Ofqual has launched a competition today for artificial intelligence experts to design a system to mark exams.
In a blog published today, the regulator said it would explore the potential of artificial intelligence (AI) and how it could be used to mark GCSE English language scripts.
Exclusive: AI may replace GCSEs in top private schools
The regulator said that "we want to understand whether there might be a role for AI in marking," noting that AI could be used to identify marking inconsistencies.
Ofqual said it wanted to explore whether AI could be "effective in spotting an erroneous mark from an otherwise good and consistent marker", and that mistakes were inevitable given that "marking can be a very demanding task".
To understand AI's potential, the regulator said it would use an "AI competition" to research how technology could be used to improve marking.
"Essentially, we will get several thousand student responses to an essay (a particular GCSE English language essay question), and these will be marked by human markers," Ofqual said.
These marks would be used by organisations with expertise in the field to input data using the best human judgement of exam scripts and therefore train AI systems.
"It is important that the training examples use the ‘best’ human judgement because AI systems are only as good as the data put into them.
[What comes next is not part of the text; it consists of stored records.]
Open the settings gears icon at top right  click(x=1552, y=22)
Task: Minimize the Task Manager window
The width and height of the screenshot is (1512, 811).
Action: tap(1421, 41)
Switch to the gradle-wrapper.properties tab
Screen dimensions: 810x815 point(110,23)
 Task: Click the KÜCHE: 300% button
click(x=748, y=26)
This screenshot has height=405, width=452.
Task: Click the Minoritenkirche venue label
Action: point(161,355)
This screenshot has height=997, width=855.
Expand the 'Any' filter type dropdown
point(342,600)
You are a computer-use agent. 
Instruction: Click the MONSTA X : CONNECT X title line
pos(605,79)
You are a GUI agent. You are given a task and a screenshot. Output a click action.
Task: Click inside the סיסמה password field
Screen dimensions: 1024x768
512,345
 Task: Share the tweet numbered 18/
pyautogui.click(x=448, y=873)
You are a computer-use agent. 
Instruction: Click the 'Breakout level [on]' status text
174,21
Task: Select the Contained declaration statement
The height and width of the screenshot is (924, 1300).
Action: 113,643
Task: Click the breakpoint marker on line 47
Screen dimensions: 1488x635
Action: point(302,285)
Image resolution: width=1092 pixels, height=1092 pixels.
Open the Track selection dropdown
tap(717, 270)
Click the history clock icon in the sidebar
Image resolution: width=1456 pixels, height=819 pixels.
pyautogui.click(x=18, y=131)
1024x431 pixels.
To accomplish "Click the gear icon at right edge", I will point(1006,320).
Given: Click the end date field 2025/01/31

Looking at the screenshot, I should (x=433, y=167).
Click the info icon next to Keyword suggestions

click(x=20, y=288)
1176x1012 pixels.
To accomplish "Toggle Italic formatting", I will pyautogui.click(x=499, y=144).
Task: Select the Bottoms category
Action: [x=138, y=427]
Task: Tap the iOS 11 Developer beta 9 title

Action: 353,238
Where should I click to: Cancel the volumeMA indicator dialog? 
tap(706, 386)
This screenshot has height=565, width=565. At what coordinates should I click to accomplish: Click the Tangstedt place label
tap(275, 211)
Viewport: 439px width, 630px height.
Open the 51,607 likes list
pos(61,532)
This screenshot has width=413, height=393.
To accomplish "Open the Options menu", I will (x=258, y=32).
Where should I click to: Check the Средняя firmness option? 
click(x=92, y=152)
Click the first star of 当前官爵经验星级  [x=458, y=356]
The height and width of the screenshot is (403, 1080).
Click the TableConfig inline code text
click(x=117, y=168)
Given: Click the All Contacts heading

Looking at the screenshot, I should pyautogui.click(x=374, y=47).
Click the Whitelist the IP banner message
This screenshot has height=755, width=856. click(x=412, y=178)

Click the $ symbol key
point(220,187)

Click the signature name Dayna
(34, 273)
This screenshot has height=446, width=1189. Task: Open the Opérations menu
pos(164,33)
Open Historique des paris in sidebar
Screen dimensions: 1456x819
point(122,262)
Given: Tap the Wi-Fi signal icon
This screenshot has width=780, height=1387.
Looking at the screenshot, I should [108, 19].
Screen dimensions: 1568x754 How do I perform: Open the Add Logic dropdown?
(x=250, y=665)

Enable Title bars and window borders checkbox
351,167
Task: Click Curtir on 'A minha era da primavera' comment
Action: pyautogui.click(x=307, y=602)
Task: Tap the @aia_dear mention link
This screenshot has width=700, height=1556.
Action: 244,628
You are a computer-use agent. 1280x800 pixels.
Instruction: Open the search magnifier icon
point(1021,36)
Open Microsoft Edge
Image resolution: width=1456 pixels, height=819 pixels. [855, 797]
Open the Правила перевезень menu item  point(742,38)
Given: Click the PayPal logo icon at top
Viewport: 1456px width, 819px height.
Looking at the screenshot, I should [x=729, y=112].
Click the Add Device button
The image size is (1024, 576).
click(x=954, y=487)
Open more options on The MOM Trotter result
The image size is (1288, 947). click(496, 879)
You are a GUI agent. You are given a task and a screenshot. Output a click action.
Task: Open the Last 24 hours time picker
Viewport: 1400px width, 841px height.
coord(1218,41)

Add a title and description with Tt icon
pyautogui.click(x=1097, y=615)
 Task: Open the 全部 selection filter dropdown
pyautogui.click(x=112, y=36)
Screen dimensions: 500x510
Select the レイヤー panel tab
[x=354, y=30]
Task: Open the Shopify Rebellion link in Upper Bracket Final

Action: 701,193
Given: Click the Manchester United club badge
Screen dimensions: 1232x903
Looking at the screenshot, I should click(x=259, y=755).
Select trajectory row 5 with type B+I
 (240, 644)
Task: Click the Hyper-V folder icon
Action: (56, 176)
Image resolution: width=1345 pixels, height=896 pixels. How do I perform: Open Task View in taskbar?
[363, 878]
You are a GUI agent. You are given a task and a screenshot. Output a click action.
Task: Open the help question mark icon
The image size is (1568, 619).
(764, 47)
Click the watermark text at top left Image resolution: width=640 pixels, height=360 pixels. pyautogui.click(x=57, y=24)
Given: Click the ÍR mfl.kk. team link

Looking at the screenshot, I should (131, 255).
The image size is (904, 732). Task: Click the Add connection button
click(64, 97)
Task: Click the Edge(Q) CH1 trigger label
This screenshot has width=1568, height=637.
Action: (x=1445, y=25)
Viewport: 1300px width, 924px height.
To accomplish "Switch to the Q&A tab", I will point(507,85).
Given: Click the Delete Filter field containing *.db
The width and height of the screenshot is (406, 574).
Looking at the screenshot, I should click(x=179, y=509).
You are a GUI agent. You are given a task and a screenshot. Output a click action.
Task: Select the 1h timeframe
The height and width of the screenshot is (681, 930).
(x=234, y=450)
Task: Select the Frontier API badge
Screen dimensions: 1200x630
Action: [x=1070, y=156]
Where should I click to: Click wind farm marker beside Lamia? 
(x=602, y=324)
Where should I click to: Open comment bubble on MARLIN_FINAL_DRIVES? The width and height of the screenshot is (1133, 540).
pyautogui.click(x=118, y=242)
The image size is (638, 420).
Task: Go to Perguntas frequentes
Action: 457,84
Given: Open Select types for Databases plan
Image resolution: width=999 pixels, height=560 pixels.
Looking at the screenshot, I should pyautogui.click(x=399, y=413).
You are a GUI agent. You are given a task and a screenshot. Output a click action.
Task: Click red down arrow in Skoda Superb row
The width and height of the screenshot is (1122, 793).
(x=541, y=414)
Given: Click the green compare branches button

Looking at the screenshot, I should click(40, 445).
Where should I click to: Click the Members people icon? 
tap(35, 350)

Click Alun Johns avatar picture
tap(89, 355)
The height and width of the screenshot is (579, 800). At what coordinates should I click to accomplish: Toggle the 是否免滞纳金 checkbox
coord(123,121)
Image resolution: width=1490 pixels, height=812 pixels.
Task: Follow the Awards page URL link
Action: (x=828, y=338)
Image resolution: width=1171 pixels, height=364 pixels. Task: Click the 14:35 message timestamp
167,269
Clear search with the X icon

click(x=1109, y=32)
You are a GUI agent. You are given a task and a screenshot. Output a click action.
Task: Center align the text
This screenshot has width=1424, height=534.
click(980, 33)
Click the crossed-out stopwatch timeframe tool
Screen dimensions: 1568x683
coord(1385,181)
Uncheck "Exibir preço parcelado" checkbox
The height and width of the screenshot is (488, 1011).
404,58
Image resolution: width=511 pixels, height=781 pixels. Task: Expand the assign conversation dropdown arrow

Therefore, in our study, we will use the most senior markers and each essay will be marked multiple times to ensure the marks do not reflect error," the regulator said.
Using a competition of numerous AI organisations using data from these scripts, different programs will be developed which can then be tested using a new set of exam papers.
"We can test these AI systems on another set of essays (for which we know the marks, but the AI systems do not). We very much hope this competition will help stimulate and identify the very best practice in this field," Beth Black wrote in a blog for the regulator.
"The results from this competition will help us undertake further subsequent research work – for example, modelling the impact of AI as a second marker or as a marker monitoring system."